For the performance measure P of a model, datasets are typically divided into a training set and a test set. The evaluation of machine learning models is then done by assessing the residuals or accuracy on the test set. There are various methods for splitting datasets, such as the bootstrap method, holdout method, and the most commonly used, cross-validation. Cross-validation involves dividing the dataset into k equal-sized subsets and iteratively using k-1 subsets for training and the remaining one for testing. This method ensures sufficient sampling and data uniformity. Zheng X et al.[71] improved upon this by introducing the forward cross-validation method, making it more suitable for predicting the development of new materials. The forward cross-validation method sorts samples by size before conducting cross-validation, testing them on properties such as energy, bandgap width, and superconductor transition temperature. This approach provides more accurate predictions for outstanding performance of new materials compared to traditional cross-validation methods.

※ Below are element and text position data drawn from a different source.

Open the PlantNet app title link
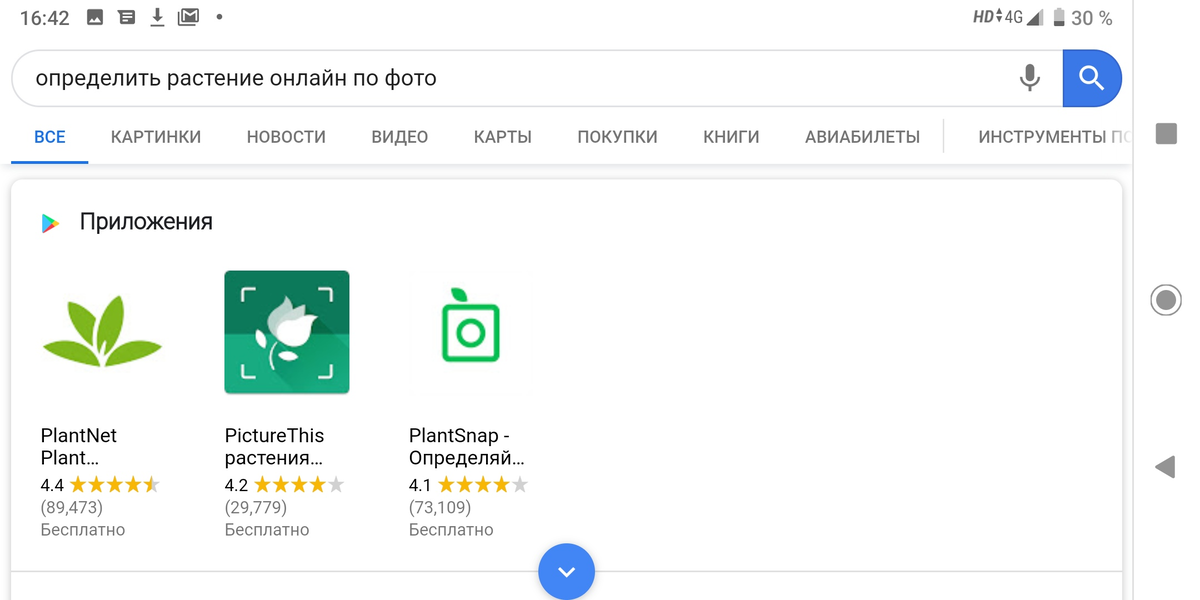1200x600 pixels. click(x=78, y=446)
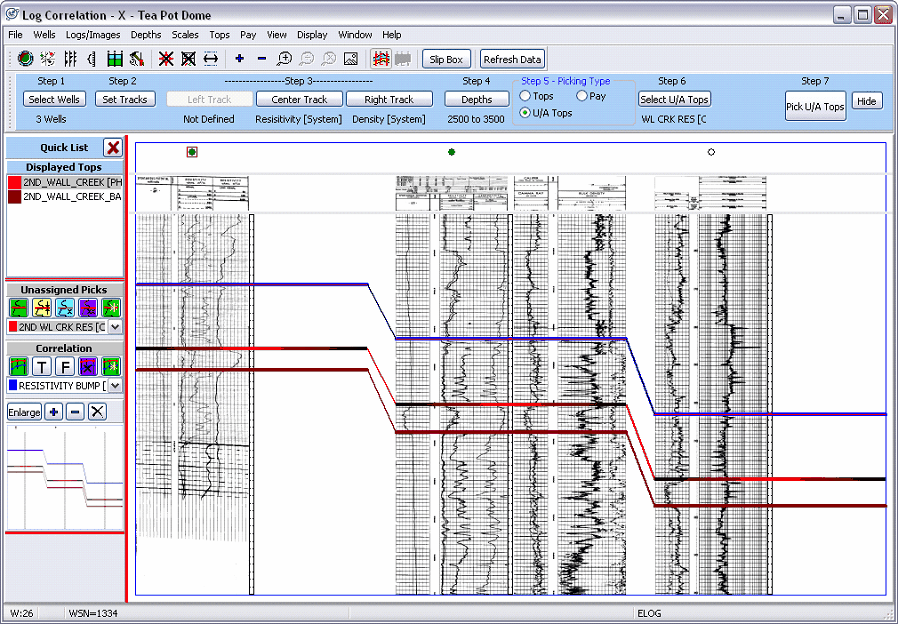This screenshot has width=900, height=626.
Task: Click the T icon under Correlation
Action: tap(43, 366)
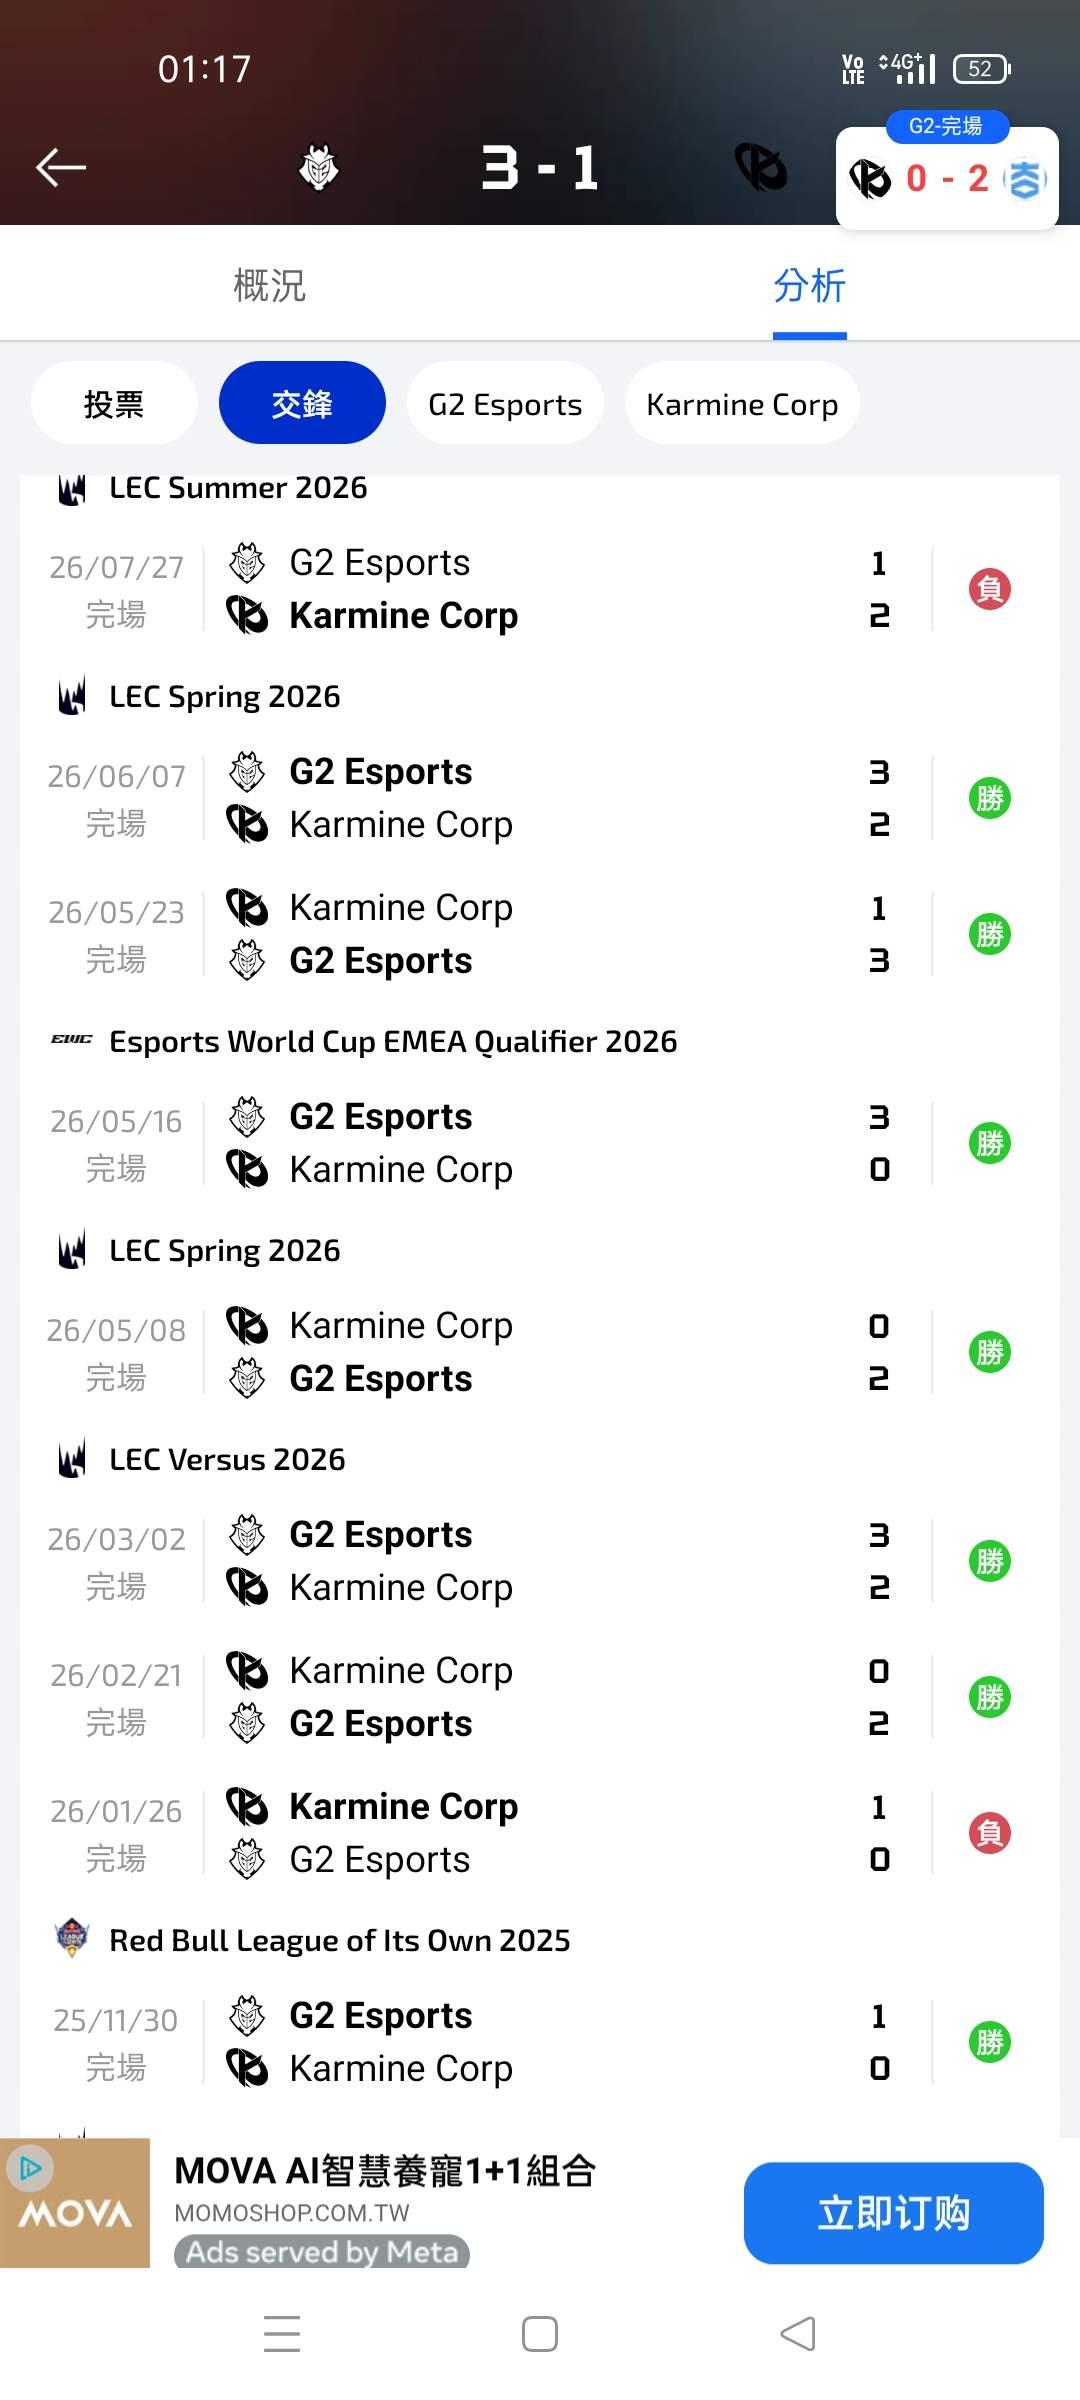Tap Android back triangle button

click(x=798, y=2334)
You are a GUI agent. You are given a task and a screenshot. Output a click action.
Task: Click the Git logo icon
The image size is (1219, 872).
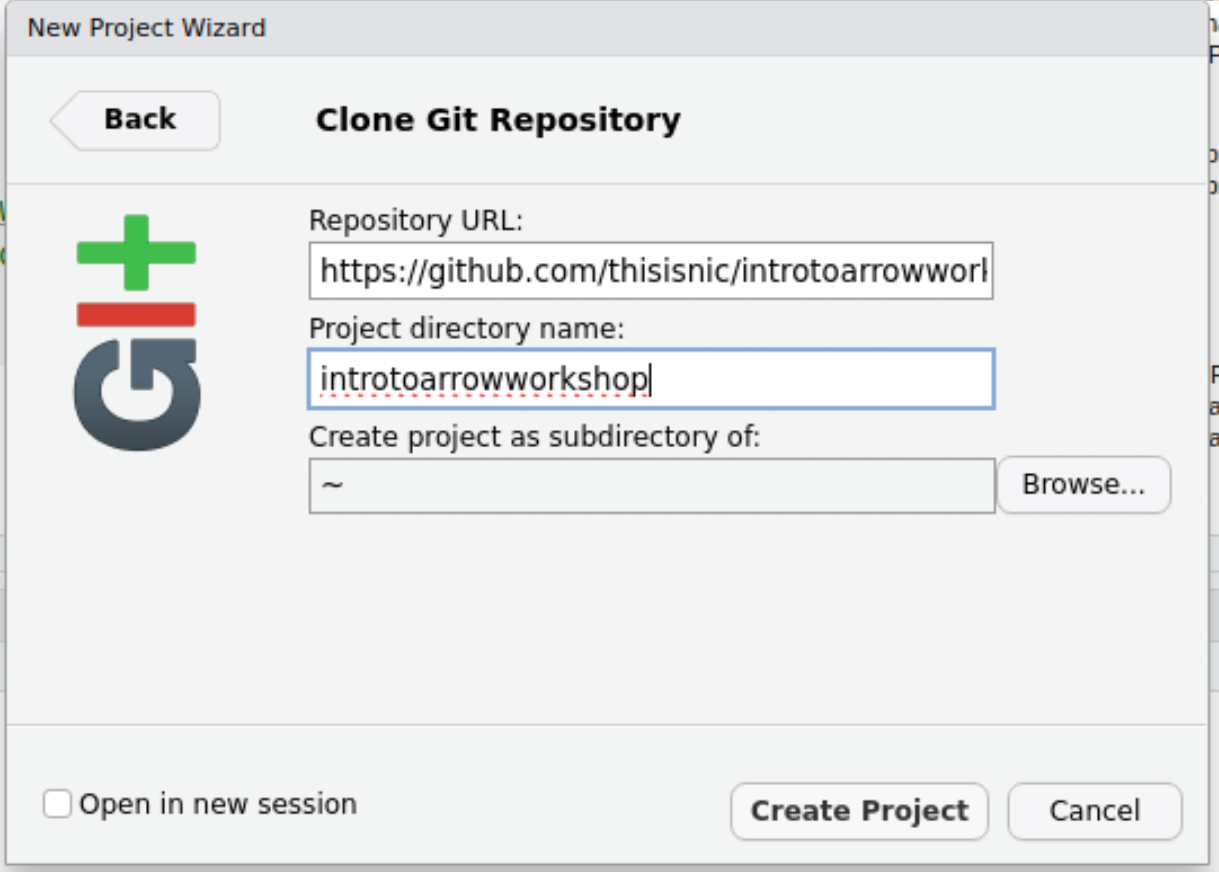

Bryce M et al.[72], using the development of superconducting materials as an example, compared the predictive performance of traditional k-fold cross-validation and leave-one-cluster-out cross-validation (LOCO CV) for the critical transition temperature of yttrium barium copper oxide. The results indicated that in predicting the performance of materials in different groups, LOCO CV showed more accurate extrapolation performance compared to traditional k-fold cross-validation. In practical applications, LOCO CV initially uses clustering algorithms to divide the original data into several clusters. During each validation, one cluster is taken as the test set, while the remaining data serves as the training set. Given the non-uniformity of data obtained in materials development and potential variations in cluster sizes, along with the requirement for strong extrapolation capabilities in materials development, LOCO CV provides a new approach for model selection and evaluation.